**作業内容**
a) 野菜スイーツの記事で、柿沢さんが体の不調の例として挙げているものをすべて書き出しなさい。
b) 野菜スイーツの記事を、最後の文に続けて書き進めなさい。

**本文抜粋**
ヘルシートーク:野菜のパティシエ・柿沢安耶さん

2008.04.10 153号 05面

 野菜スイーツが人気を呼んでいる。その先駆けと言われる「パティスリー ポタジエ」のオーナーシェフ、柿沢安耶さん。多忙な毎日でも元気の秘密は、やはり野菜とお客様の笑顔にあるようで。お話を聞いてみた。

 ◆甘くてキレイ、絶対できる!と

 非日常のおいしい料理ではなくて、毎日食べられて、お客様が元気になって帰ってもらえるようなお店をやりたいとずっと思っていました。例えば便秘や頭痛、ちょっと体調がすぐれない……そんなことが私のお店に来てもらうことで少しでも良い方向に向いてもらえたらなと。

 最初は栃木でベジタリアンのカフェレストランを始めました。ベースにあったのはマクロビオティックの考え方です。飲食の会社に3年勤めた後、勉強して、「あ、これだな」と。野菜を中心にその土地のものを食べること、伝統的な調理法を大切にすることなどをテーマに、現場で農家さんを回りまして。始めてみて、素材の良さというのは料理に直接出るんだなと実感しましたね。本当に塩だけでおいしい野菜がいっぱいあって。野菜の魅力にさらに引き込まれました。

 こんなおいしい野菜、料理だけではもったいないんじゃないかなと思っていたところ、ご要望をいただいたんです。若い男性で彼女のお誕生日にビックリするようなケーキを作ってもらいたいと。張り切って作ったのが、いまお店の定番になっている小松菜のスポンジケーキです。見た目は普通のショートケーキですけれど、切ると緑色。とても喜んでいただけて。「野菜ってスイーツになる!」と確信しました。小松菜もなるくらいだから、他の野菜もきっと。

 野菜自体甘みがありますし、色もキレイ。それぞれ個性がありますので、それを生かすようなケーキが作れるんじゃないかなと。

**与えられた情報**
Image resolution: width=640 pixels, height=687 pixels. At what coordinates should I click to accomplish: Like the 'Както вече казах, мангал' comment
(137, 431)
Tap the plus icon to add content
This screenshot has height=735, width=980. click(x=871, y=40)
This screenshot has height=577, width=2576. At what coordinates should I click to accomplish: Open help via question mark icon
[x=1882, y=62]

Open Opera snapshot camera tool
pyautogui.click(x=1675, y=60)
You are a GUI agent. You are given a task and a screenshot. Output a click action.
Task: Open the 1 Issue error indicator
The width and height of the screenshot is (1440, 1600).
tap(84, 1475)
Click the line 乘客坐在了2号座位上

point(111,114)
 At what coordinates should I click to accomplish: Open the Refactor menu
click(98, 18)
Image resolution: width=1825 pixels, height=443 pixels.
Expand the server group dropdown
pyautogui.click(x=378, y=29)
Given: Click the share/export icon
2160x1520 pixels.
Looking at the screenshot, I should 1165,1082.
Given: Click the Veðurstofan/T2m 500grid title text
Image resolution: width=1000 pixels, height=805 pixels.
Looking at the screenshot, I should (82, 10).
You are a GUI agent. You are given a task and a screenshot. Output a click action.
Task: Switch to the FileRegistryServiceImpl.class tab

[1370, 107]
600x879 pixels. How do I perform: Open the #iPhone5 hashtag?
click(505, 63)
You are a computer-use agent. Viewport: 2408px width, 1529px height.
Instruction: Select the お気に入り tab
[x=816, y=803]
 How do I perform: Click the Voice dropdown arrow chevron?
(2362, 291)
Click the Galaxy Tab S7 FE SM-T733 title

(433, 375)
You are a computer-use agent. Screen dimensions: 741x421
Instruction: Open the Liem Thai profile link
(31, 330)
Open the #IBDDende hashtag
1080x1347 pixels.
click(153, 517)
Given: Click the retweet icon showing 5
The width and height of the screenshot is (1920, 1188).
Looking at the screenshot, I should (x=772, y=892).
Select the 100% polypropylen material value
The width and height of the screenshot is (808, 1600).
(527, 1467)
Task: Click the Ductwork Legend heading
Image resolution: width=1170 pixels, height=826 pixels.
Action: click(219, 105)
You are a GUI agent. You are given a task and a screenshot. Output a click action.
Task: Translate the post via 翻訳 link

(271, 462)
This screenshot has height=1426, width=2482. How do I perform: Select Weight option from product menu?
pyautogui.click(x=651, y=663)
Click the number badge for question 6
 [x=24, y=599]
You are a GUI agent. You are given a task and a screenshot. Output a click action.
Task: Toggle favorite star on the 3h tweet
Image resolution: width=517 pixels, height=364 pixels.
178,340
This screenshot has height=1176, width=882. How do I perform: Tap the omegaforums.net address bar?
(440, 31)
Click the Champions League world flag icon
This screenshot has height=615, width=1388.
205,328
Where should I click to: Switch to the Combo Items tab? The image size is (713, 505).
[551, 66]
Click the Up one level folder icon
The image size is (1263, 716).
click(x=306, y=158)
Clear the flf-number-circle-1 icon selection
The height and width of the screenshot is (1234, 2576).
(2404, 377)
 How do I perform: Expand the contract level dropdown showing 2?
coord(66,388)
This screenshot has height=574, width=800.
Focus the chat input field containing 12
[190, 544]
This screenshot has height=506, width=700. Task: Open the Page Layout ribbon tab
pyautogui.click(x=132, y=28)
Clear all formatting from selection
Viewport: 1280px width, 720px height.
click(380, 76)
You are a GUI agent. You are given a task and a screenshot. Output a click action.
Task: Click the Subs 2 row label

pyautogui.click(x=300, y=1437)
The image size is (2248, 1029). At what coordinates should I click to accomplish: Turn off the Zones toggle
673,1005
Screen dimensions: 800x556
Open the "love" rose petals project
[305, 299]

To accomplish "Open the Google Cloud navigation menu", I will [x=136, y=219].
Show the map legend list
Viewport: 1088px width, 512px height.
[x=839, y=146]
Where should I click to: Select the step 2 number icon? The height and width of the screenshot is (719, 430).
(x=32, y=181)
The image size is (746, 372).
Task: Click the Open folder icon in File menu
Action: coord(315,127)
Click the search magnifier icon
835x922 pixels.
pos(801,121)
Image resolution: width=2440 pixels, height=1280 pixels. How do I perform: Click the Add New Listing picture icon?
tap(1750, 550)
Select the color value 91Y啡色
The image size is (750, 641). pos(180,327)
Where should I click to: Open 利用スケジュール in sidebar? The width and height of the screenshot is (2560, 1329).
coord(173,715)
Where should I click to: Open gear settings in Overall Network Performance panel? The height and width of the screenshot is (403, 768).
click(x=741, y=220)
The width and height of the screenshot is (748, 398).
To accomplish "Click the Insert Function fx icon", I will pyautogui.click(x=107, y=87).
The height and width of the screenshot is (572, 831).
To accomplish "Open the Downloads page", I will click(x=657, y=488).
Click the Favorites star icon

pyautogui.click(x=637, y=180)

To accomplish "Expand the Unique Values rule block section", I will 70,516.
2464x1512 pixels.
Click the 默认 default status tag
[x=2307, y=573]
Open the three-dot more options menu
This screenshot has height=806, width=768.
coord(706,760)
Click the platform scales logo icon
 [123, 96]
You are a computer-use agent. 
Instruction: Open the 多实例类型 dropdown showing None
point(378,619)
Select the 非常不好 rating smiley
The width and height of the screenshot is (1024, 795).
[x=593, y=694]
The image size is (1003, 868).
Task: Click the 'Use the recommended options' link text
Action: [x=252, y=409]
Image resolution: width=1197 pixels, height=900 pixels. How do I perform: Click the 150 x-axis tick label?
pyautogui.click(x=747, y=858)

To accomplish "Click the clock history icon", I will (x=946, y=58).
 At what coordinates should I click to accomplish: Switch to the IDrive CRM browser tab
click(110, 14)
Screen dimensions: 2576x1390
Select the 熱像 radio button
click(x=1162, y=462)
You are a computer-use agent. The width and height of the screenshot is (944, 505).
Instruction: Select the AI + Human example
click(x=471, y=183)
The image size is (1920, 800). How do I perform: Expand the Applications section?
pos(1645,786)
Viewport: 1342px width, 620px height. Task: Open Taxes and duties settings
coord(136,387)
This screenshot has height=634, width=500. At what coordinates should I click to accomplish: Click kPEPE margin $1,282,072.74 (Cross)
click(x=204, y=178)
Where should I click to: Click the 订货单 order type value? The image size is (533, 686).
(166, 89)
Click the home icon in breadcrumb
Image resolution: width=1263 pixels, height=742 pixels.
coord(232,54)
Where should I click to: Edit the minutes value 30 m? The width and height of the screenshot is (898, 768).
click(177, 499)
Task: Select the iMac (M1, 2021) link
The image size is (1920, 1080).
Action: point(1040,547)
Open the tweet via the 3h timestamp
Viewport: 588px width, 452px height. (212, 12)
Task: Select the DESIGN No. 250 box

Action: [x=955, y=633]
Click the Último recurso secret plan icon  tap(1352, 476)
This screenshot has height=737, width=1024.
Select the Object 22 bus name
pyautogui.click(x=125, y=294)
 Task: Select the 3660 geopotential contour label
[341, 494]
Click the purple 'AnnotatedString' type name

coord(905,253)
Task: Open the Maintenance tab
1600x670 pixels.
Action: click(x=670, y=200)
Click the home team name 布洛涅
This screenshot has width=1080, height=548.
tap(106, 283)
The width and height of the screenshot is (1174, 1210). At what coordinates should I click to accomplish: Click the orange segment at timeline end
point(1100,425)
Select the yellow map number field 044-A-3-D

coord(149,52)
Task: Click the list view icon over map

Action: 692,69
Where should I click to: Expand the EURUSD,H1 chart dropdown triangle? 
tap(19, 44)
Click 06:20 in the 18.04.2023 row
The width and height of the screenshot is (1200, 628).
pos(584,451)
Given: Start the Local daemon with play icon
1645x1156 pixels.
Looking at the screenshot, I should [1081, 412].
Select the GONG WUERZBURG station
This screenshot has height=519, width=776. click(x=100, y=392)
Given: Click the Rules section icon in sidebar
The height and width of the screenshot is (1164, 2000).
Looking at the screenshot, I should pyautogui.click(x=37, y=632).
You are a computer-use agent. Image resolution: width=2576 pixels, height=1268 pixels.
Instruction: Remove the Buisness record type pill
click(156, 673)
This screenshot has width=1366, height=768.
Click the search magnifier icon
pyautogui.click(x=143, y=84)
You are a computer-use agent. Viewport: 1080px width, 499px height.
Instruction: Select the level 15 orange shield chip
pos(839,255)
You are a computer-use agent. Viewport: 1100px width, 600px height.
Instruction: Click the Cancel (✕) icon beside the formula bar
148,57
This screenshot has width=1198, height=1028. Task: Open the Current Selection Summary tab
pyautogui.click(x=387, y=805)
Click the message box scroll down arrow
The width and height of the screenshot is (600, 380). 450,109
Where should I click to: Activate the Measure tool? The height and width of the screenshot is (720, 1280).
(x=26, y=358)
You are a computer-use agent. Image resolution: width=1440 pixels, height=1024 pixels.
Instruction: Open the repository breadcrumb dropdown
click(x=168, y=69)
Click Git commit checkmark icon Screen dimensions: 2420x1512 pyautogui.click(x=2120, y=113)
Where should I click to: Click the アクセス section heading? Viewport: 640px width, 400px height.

**解答例**
a) 便秘、頭痛、ちょっと体調がすぐれない

b)
 ◆本場、パリのフランス料理は…

 大学は仏文科、だからフランスの文化や料理に憧れていました。フランスの空気に触れたくて短期間の留学をしたんですね。春休みを使って、1ヵ月を2回くらいのものですけれど。パリのリッツホテル地下の料理教室で、牛肉の赤ワイン煮のような古典料理を学んで。そこで得た収穫はですね、「ああ、私はフランス料理には向いていないなあ」ということでした(笑)。もともと肉食がそれほど好きではなかったんですね。毛がついたままのウサギをさばくようなことを毎日練習したのですが、これを一生の仕事にしていくのはちょっとツライ。けれどあちらでは料理を習うと、お菓子も一緒にということになりますが、これはとても楽しくて。

 一方で同じ頃、習いに行っていた料理研究家の方の紹介で、お菓子屋さんでアルバイトをしていたのですが、お砂糖やバターをすごい量使うことに驚きました。フランス菓子というのはそういうものだと分かりましたが。食べるのは楽しい、けれど健康という部分では結びつかないなと感じてしまって。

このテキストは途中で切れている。